--- Passage ---
'''
How smaller pores atop larger pores affect a material’s ability to dry and drain
DOI: 10.1063/10.0042698
How smaller pores atop larger pores affect a material’s ability to dry and drain lead image
Picture a sponge saturated with a fluid. You squeeze it, and the fluid is flushed out. But a sponge with a coating along its pores creates a network of micropores that retains the fluid, and any interactions with the sponge would be completely altered.
Porous materials are used in a wide range of real-world applications, from carbon capture to soil drainage to filtration. Any coating on such a material changes its surface — often intentionally, to increase the available surface area for a chemical reaction, or to add a layer of filtration — but this process also creates additional micropores.
Hamed Haddadi and David Heine modeled how the structure of a material with smaller micropores embedded within larger ones affects how the material dries and drains. Using a pore network — an abstraction of the complex geometry of interconnected pores atop pores — the researchers simplified the system into a set of balls, spheres, and sticks, allowing them to more easily study how a liquid flows through.
“We wanted to see which pore hierarchy is the primary reservoir of the fluid, because it guides our understanding of chemical reactions,” said Haddadi.
They found the smaller pores act as a reservoir, changing the way liquid generally spreads through a porous material. Therefore, the micropores created by coating processes can lead to drastic changes in the material’s functionality that must be considered.
“We need to strike a balance between the strength of the overall material and the available surface area, so we can’t just do a completely fine pore structure throughout,” said Heine. “We need to have a mixture of coarse pore structure to give it sufficient strength and fine pore structure to provide the necessary surface area.”
Source: “Pore-scale simulation of liquid retention in stratified porous microstructures,” by Hamed Haddadi and David R. Heine, Physics of Fluids (2026). The article can be accessed at https://doi.org/10.1063/5.0311550 .
'''
--- Information given ---
'''
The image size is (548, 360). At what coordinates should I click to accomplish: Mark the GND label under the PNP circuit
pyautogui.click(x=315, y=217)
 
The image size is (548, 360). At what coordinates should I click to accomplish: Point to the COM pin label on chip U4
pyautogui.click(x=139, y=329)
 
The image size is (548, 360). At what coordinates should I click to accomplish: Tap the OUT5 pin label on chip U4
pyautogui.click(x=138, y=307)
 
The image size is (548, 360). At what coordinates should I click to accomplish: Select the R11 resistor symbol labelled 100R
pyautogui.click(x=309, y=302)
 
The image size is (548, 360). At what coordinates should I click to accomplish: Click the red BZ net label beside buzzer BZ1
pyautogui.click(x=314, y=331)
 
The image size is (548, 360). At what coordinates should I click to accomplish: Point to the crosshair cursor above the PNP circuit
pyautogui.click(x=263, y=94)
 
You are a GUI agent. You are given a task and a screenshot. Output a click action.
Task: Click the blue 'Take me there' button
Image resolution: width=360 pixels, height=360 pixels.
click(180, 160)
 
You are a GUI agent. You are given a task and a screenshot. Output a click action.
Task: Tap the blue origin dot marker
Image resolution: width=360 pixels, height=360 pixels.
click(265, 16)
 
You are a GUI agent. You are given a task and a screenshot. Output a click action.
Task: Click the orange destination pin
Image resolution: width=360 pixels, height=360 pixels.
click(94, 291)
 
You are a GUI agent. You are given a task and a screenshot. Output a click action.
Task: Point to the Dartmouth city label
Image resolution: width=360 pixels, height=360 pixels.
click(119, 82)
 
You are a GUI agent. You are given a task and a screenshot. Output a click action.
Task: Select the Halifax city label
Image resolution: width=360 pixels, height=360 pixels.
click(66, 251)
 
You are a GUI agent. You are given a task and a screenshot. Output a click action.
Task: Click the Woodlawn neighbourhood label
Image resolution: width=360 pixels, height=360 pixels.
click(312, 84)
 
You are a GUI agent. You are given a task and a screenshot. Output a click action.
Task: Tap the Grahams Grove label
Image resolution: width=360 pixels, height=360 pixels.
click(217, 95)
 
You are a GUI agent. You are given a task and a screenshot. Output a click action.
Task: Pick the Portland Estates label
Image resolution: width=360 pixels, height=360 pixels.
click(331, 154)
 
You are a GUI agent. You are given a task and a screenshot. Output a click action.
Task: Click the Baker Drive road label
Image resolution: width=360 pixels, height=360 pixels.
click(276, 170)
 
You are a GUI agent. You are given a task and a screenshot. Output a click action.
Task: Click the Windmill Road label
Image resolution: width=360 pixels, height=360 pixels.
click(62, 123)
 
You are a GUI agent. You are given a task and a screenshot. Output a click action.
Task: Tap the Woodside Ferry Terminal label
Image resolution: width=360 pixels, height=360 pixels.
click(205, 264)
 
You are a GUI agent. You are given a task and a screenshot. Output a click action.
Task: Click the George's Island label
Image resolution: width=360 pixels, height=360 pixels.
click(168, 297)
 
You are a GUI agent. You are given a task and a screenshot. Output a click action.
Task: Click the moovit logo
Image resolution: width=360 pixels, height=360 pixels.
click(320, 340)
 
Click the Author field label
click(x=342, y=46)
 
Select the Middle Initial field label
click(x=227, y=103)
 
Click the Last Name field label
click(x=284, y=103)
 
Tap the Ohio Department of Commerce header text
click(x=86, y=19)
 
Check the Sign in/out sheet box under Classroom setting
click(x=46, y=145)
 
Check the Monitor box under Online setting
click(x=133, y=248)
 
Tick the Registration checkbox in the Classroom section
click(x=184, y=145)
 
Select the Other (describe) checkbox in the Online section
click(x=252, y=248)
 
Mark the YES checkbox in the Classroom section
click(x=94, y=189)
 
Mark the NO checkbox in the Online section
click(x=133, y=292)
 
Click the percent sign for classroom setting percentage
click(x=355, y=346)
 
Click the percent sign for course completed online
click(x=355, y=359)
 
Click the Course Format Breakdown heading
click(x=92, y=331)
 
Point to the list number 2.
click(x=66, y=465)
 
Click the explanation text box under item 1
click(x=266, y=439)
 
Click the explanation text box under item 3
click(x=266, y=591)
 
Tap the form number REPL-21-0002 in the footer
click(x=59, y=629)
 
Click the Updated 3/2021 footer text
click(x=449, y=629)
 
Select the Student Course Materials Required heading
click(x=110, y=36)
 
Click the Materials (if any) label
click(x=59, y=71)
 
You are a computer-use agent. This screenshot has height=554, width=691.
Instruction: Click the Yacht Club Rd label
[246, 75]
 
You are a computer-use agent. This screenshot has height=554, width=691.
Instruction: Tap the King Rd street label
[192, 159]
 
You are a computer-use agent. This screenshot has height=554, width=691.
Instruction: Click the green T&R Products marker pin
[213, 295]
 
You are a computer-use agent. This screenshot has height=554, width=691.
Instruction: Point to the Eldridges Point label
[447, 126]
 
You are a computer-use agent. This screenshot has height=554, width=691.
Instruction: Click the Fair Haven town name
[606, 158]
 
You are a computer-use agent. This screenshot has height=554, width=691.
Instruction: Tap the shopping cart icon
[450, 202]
'''
--- Exercise goal ---
In the passage on layered pores, condense the paragraph beginning "Hamed Haddadi and David Heine modeled" into a short bulleted list that keeps its main facts.

--- Written answer ---
- Hamed Haddadi and David Heine modeled how a structure of small micropores embedded within larger pores affects how a material dries and drains.
- They used a pore network, which is an abstraction of the complex geometry of interconnected pores atop pores.
- The network reduced the system to balls, spheres, and sticks.
- This made it easier to study how a liquid flows through the material.